- Page extract

--------

Do you think GPs really want to ration care?
PB: “They already do! It’s just a question of how. Rationing is used as a pejorative term but it began as a positive concept – a means of fair shares to the maximum number of beneficiaries when resources were scarce. A ration book in the post-war years of austerity was a list of your entitlements, not what you couldn’t have.
“So I would rephrase this question thus: “Do GPs recognise the opportunity cost of what they do, and do they want to take responsibility for it?” For that to happen, they need regular feedback on their activity, their outcomes and their expenditure – all adjusted for the need of the practice population. They also need to know how they compare against the PCT or other norms, or better still, against comparable practices.
“Here again there is a role for ‘programme budgeting’ as a framework – telling coherent stories about, say, the respiratory programme, where a combination of smoking cessation performance, use of diagnostics, pattern of prescribing and admissions to hospital, compared with peers, might point to a better spread of activities and use of resources. Who does it best?
“And that is rationing. No-one else is better placed (certainly not the PCT, hospital or government) to assess need, decide on the appropriate response, commit the resources and assess the quality of the outcome. GPs can and do ration care. Public health can and do help at every point in that process.”
The new system fundamentally accepts that some clinical commissioners will make a healthcare pound go further than others – a “postcode lottery”. How will this affect public health?
PB: “It is not a lottery. In fact, a lottery is about the only thing we haven’t tried yet in healthcare. Lots of schools now do it to select their pupils, so watch this space! In a lottery, the participants have a small and entirely random chance of winning. We are talking here about a systematic and certain chance of getting a ‘yes’ or ‘no’.
“But is variation bad? If there are innovators who are successful in making the pound go further, let them open up a gap - but let them share the learning, so the rest can catch up.
“And if there is genuine engagement at local level, and needs or priorities vary between localities, then variation can be justifiable and even be a positive indicator of a locally sensitive, locally responsive system. If there is to be no variation at all, we might as well have central diktat and do away with commissioning altogether.
“We will never eliminate inequality. Think about it. We will never have every baby born at the same birth weight, and everybody dying at the same age, and everybody having diabetes or never having diabetes. It is ridiculous. We all have different inherent life trajectories, embedded in our genes.
“The challenge is to allow each individual to realise their best span of quality of life and length of life. It is the avoidable inequalities in health and unjustifiable variations in delivery of care that matter.
“And to conclude on the pound-stretcher point, it is an ethical imperative for clinicians to pursue efficiency, because the price of their inefficiency is paid by the public, and the currency in which the public pay is avoidable distress, disability and dying before their time.”

--------

- Work order 1
Print the part of the interview on rationing starting at "Do you think" and ending at "you couldn’t have.".
- Work order 2
Answer these questions from the interview on rationing:
(a) In the post-war years of austerity, what did a ration book list?
(b) What do lots of schools now use a lottery for?
(c) In what currency does the public pay the price of clinicians' inefficiency?

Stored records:
--------

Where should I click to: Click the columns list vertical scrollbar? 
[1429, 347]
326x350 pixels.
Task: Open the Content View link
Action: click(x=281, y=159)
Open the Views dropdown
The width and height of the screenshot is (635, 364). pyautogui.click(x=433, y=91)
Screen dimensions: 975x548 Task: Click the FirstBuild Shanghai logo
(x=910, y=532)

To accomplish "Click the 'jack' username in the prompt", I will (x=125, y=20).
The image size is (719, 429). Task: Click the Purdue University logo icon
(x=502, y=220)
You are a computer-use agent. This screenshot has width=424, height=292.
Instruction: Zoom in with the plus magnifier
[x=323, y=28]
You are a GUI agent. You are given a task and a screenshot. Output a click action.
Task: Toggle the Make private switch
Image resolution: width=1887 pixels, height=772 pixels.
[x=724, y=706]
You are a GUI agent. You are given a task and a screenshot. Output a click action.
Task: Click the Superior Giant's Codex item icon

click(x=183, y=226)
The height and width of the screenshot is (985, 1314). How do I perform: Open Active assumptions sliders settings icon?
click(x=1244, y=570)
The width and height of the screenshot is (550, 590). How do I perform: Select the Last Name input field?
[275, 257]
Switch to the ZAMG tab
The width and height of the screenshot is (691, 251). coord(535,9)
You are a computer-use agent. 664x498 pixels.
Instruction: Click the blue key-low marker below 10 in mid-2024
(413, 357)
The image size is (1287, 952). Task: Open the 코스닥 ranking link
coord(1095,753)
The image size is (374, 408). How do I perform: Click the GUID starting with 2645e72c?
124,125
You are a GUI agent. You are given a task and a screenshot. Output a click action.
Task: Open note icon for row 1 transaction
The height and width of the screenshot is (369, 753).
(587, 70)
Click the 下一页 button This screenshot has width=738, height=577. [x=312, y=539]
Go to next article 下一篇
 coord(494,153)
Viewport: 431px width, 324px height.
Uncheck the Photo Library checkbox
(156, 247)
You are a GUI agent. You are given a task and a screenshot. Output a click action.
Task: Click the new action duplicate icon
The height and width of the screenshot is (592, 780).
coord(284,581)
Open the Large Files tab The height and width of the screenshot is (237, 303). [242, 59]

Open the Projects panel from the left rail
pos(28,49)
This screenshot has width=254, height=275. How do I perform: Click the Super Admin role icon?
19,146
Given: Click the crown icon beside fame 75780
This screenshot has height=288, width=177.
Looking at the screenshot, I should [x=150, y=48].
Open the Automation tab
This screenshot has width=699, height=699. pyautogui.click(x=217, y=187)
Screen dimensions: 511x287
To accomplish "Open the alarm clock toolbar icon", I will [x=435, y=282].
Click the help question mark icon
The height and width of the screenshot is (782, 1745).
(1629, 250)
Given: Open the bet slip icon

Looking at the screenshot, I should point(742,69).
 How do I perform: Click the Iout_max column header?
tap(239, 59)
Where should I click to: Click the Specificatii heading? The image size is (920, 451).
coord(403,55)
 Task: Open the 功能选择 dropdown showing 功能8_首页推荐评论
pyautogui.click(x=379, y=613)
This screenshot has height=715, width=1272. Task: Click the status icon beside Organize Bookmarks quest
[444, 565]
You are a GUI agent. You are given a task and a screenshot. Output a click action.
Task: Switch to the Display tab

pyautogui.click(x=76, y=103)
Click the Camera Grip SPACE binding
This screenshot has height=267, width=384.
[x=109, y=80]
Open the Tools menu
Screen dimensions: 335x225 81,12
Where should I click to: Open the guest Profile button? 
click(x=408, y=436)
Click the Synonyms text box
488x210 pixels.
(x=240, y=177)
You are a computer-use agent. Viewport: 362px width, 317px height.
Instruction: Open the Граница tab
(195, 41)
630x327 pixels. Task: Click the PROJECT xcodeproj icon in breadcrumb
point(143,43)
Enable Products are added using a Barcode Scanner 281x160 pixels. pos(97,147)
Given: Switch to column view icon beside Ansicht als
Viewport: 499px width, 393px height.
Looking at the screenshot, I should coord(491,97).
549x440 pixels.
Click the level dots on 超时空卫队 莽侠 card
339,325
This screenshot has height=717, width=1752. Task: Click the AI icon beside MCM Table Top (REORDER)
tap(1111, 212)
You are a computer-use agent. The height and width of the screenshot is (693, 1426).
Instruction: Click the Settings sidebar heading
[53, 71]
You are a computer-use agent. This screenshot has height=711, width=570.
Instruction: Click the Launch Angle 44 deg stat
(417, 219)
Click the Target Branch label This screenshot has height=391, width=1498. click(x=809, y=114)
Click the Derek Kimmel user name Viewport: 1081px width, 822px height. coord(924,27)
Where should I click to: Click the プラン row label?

--------

- Response 1
Do you think GPs really want to ration care?
PB: “They already do! It’s just a question of how. Rationing is used as a pejorative term but it began as a positive concept – a means of fair shares to the maximum number of beneficiaries when resources were scarce. A ration book in the post-war years of austerity was a list of your entitlements, not what you couldn’t have.

- Response 2
(a) A list of your entitlements, not what you couldn't have.
(b) To select their pupils.
(c) Avoidable distress, disability and dying before their time.